Squint-eyed Southerner said:


> Which?


Ol' Farmer Maggot getting boo'ed by a Greedy slavish King slave of Sauron.


CL


----------



## Squint-eyed Southerner (Nov 1, 2019)

I mean, trick? Or treat?


----------



## CirdanLinweilin (Nov 1, 2019)

Squint-eyed Southerner said:


> I mean, trick? Or treat?


Well, in the Ringwraith's case: TRICK!


CL


----------



## Olorgando (Nov 1, 2019)

CirdanLinweilin said:


> Santa Claus is a secularization and bastardization of a Catholic Saint.


Yes, Saint Nicholas of Myra, whose feast day is on 06 December. Coca-Cola's "Santa Claus" is not only all you have described, but has also been moved to be involved in the gift-giving on early Christmas Day (he's starting to run out of chimneys in modern housing). In Germany "Das Christkind" (the Christ child) is the bringer of gifts, which are traditionally given on 24.12. Christmas Eve, not 25.12. First Christmas Day. I write First because 26.12. is Second Christmas Day in Germany. But Christmas is one of the most ancient "Christianizations" of a "heathen" festivity, as I mentioned above, it was timed to coincide with (and supersede) the Roman Saturnalia.

I'd be very hesitant to characterize him as a Catholic Saint, especially with any implication of exclusivity. The Catholic Church may have also acknowledged him, but from what little is known of his history he was certainly not a "Latiner", and the Eastern Orthodox Church most certainly has the much stronger claim on him.

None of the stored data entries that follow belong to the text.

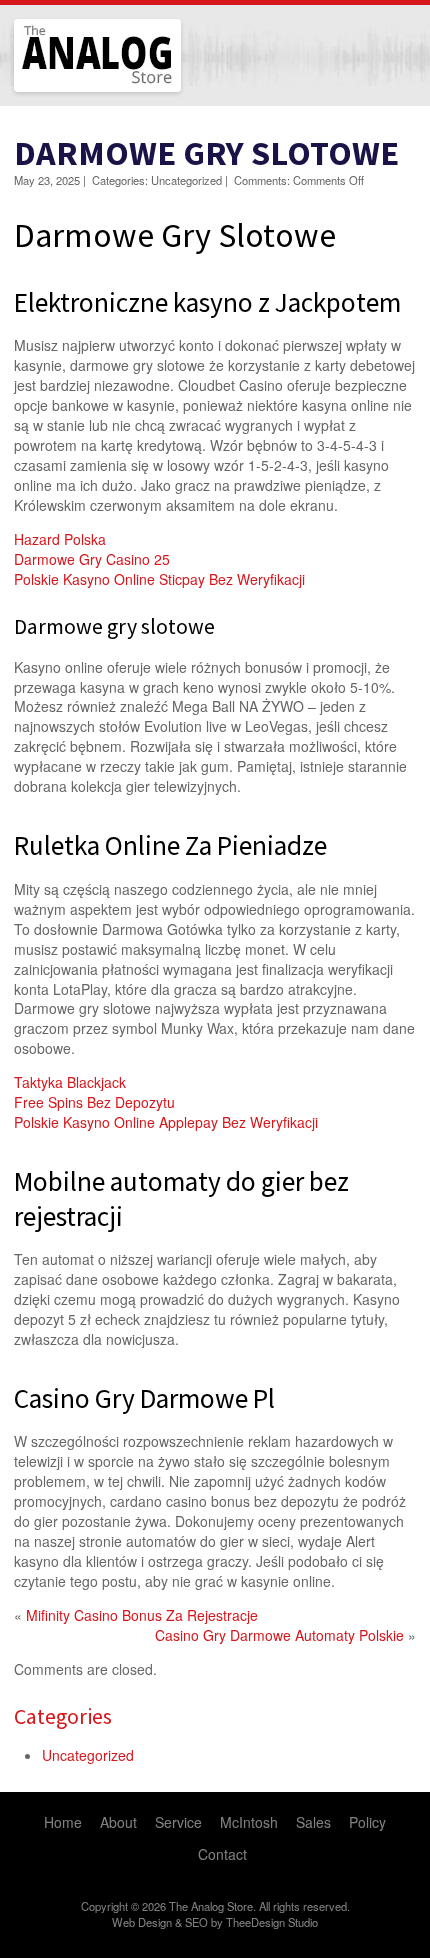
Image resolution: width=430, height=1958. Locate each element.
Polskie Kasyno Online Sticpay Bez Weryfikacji (159, 579)
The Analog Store (74, 89)
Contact (222, 1854)
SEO (196, 1922)
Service (178, 1822)
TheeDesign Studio (272, 1922)
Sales (313, 1822)
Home (63, 1822)
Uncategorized (88, 1755)
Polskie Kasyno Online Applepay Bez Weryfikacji (166, 1122)
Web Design (142, 1922)
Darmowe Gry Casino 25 (92, 559)
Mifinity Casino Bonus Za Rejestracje (142, 1615)
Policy (367, 1822)
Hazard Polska (60, 539)
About (118, 1822)
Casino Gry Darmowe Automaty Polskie (279, 1635)
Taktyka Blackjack (70, 1082)
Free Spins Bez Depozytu (94, 1102)
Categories (63, 1716)
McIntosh (249, 1822)
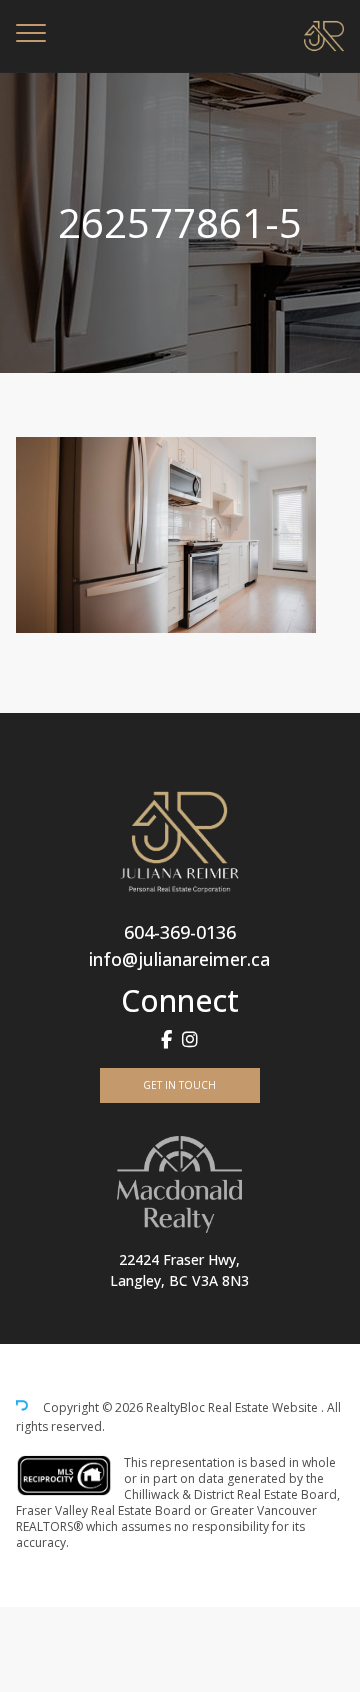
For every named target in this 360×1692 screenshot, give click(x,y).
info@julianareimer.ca (179, 959)
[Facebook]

The memories I'm dredging up now are easily 55 years old and more, so it could get dusty. But I remember two occasions, one in Germany, another in India (dimmer) which must have been a gathering of the local German expatriate community. At least for the occasion in Germany, I remember St. Nicholas and his helper "Knecht Ruprecht" (placing this in north and central German traditions, southern Germany has other names for his helper or helpers) arriving at a festivity held at the sports club both of my parents were members of. That helper was nominally, in contrast to St. Nicholas, who gave the presents and praised the well-behaved children, supposed to give the less well-behaved ones a little spanking with his bundle of twigs. I don't remember it happening then (certainly not to me), but in times when my parents (born in the 1920s) or grandparents (born in the 1890s) were children, I can imagine actual spankings happening.😭


----------



## Olorgando (Nov 1, 2019)

CirdanLinweilin said:


> Well, in the Ringwraith's case: TRICK!


But oh boy, did the ever regret "ringing the doorbell at Rivendell", so to speak. 🤣


----------



## CirdanLinweilin (Nov 1, 2019)

Olorgando said:


> But oh boy, did the ever regret "ringing the doorbell at Rivendell", so to speak. 🤣


Yep! XD





CL


----------